Text excerpt:
_ _ _
Upholding 170-year-old Tradition, Patients Swallow Live Fish in Hyderabad to Cure Asthma
Upholding 170-year-old Tradition, Patients Swallow Live Fish in Hyderabad to Cure Asthma
The patients gulped down a live ‘murrel’ fish with a yellow herbal paste in its mouth, which is believed to provide the much-needed relief if taken for three consecutive years. For vegetarians, the family gives the medicine with jaggery.

Hyderabad: Thousands of asthma patients on Friday took the ‘fish prasadam’, which has been prepared and distributed by the Bathini family here for over 170 years, as a cure for the respiratory ailment.

Patients from Telangana, Andhra Pradesh and some other states queued up at the Exhibition Grounds to take the ‘prasadam’ as the medicine began to be called a decade ago after rationalists challenged its efficacy.

Members of the Bathini Goud family started administering the “wonder drug” at 9am to mark ‘Mrigasira Karti’, which heralds the onset of monsoon.

The patients gulped down a live ‘murrel’ fish with a yellow herbal paste in its mouth, which is believed to provide the much-needed relief if taken for three consecutive years. For vegetarians, the family gives the medicine with jaggery.

The Goud family has been distributing the ‘fish prasadam’ free of cost for the past 174 years. It claims that the secret formula for the herbal medicine was given to their ancestors in 1845 by a saint after taking an oath from him that it would be administered free of cost.

Like in the past, the Telangana government made elaborate arrangements for the annual event. Minister for animal husbandry and fisheries T Srinivas Yadav, along with Telangana legislative council chairman Swamy Goud, inaugurated the distribution of the offering.

The fisheries department supplied 1.30 lakh fingerlings for sale at its counters at the venue. However, the actual number of patients taking the offering could be less than a lakh.

The cure lost its popularity in recent years after some groups, working to inculcate scientific temper among people, termed it a fraud. They also approached a lower court, claiming that since the herbal paste contains heavy metals, it can cause serious health problems.

However, the Goud family claims that the tests in laboratories conducted as per court orders revealed that the herbal paste is safe.

Despite the controversies that hit the popularity of the fish medicine over the last few years, people continue to throng the venue in the hope of finding some relief to their nagging respiratory problems. However, the numbers have dwindled over the years.
_ _ _
The data:
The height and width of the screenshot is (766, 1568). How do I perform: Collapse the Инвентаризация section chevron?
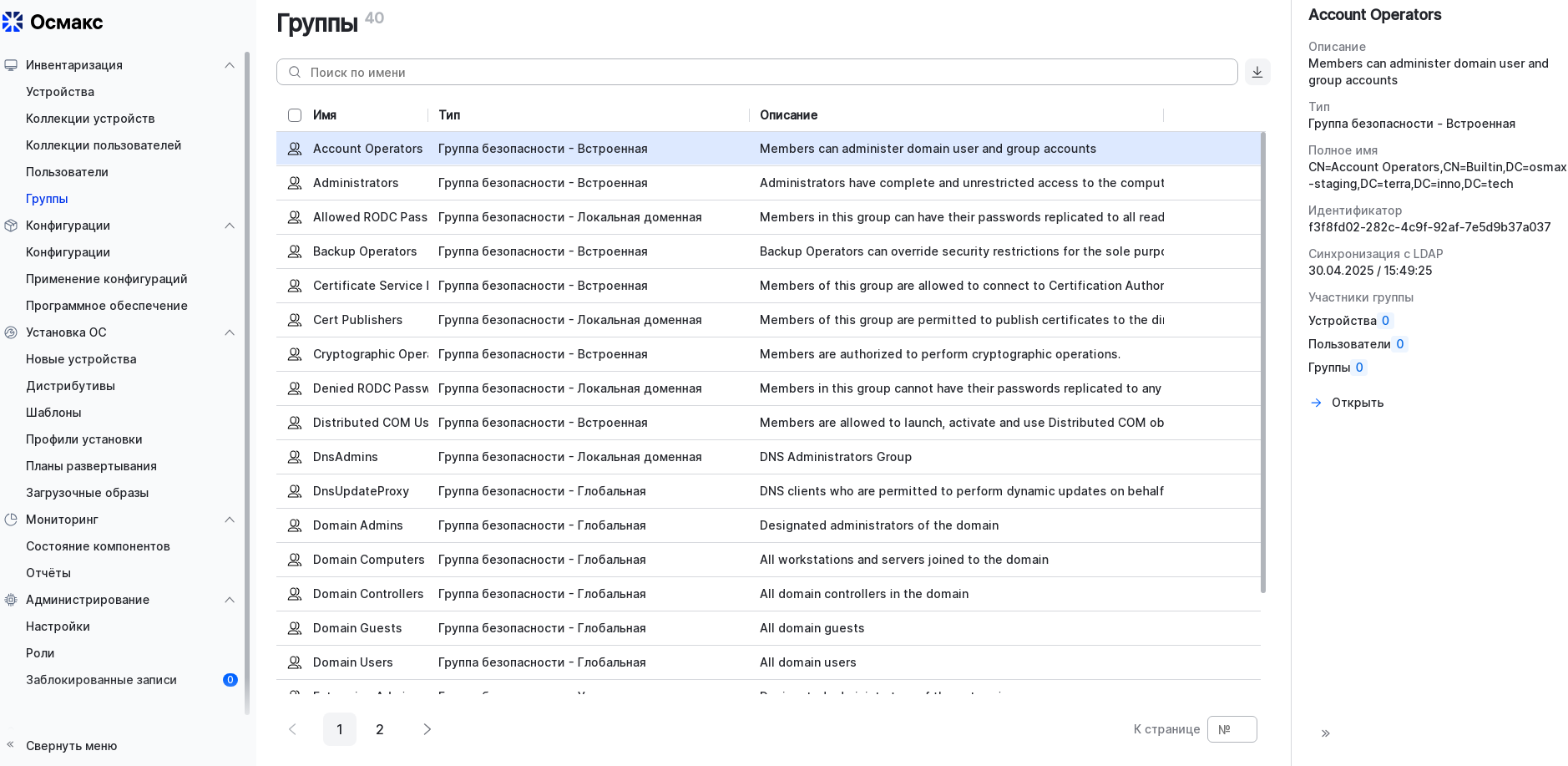click(x=230, y=65)
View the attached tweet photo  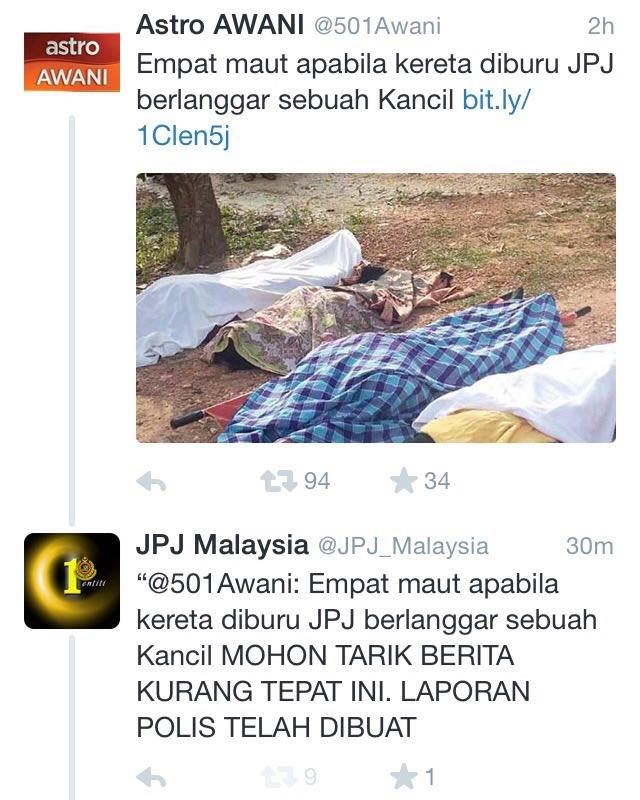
_ _ _
Your goal:
Please retype the stretch from "Like in the" through "than a lakh." in the article on the Hyderabad fish cure for asthma, word for word.

Exercise response:
Like in the past, the Telangana government made elaborate arrangements for the annual event. Minister for animal husbandry and fisheries T Srinivas Yadav, along with Telangana legislative council chairman Swamy Goud, inaugurated the distribution of the offering.

The fisheries department supplied 1.30 lakh fingerlings for sale at its counters at the venue. However, the actual number of patients taking the offering could be less than a lakh.